Friday, January 10, 2014

John Katzenbach's "Red 1-2-3"

Three of John Katzenbach's novels have been made into feature films: In the Heat of the Summer (adapted for the screen as The Mean Season), Hart's War starring Bruce Willis, and Just Cause starring Sean Connery. His other books include the New York Times bestseller The Traveler; Day of Reckoning and The Shadow Man. Katzenbach was a criminal court reporter for The Miami Herald and Miami News and a featured writer for the Herald’s Tropic magazine.

Here the author shares some thoughts on a big screen adaptation of his new novel, Red 1-2-3:
Aaaaarrrrgggghhhh!

See, I’ve already had four of my books filmed and… well, let’s just say the results were, ah…. mixed. The trouble is, oftentimes one learns that this or that screenwriter has been hired and this or that actor is all set to play the lead role and it just seems totally dandy, great, fantastic, astonishingly prescient by the producers to pick out the absolute perfect team, who are completely devoted to both the plot of the book and the personality and the physical presence of the main character as I originally conceived him or her. Then, author excitement steadily building, hopes flourishing, Hollywood box office success dreams firing off like firecrackers on the Glorious 4th, the director shouts “Action!” cameras roll and…

Thud!

You know what occurs next:

Wait a second! Hey, what the hell? Where’s my book? Who are these odd people saying these strange things that have little or nothing to do with what I had in mind?

What just happened?

Sigh.

Here’s the deal with books into movies: Somewhere between optioning the material, investing in a screenwriter, hiring a director, cinematographer and a bevy of talented performers, and spending a whole lot of money – all the solid reasons for thinking the book would make a good movie get lost in the proverbial shuffle. In the process of dealing with all these disparate entities and personalities (all movies are a well-known series of compromises) the essence of the book gets, well, compromised. And there’s the rub.

Bippity-bobbity-boo. Put it together and what have you got?

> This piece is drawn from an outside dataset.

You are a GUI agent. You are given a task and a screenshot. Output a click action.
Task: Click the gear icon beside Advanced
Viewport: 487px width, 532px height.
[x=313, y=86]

With apologies to Cinderella, it’s usually not a magic coach drawn by white horses, but a rancid pumpkin. Maybe, if one is fortunate, a stew – but a steaming often over-cooked stew, with some pretty tough to chew slices of mystery meat.

But – enough of this childish whining – because there are cinematic moments where one sees their creation transformed into images and it’s simply wondrous. Even if these moments seem more or less accidental, they’re still memorable, and thrilling not just for me, but I suspect for any author.

The trick is not to let it go to one’s head. As a writer, you are totally responsible for those words on the pages of your novel – and little else. And even if the whole damn world prefers to remember the cinematic representation of these things (no matter how close or how distant it is from what you first intended) what you have to keep in mind is what you did and how you did it. That’s where the true satisfaction lies.

Sort of.

I might be lying.

Or maybe stretching the truth some.

Regardless: So endeth the lesson for today.

And, deep in my dark, blackened, psychopathic heart, I love the movies. I like movies where things blow up. I like movies where people talk and talk. I like movies about the road and about home fires. I like love stories and war stories and even animal stories.

And, if I had the choice for the main character in Red 1-2-3

Kevin Spacey.

Damn, he’s a fine actor. Filled with subtlety, nuance and a definite style. Who could forget Verbal Kint in The Usual Suspects and when that limp disappears? He’d be A-OK in my eyes.

And probably it would be someone else completely who would utterly screw everything all up.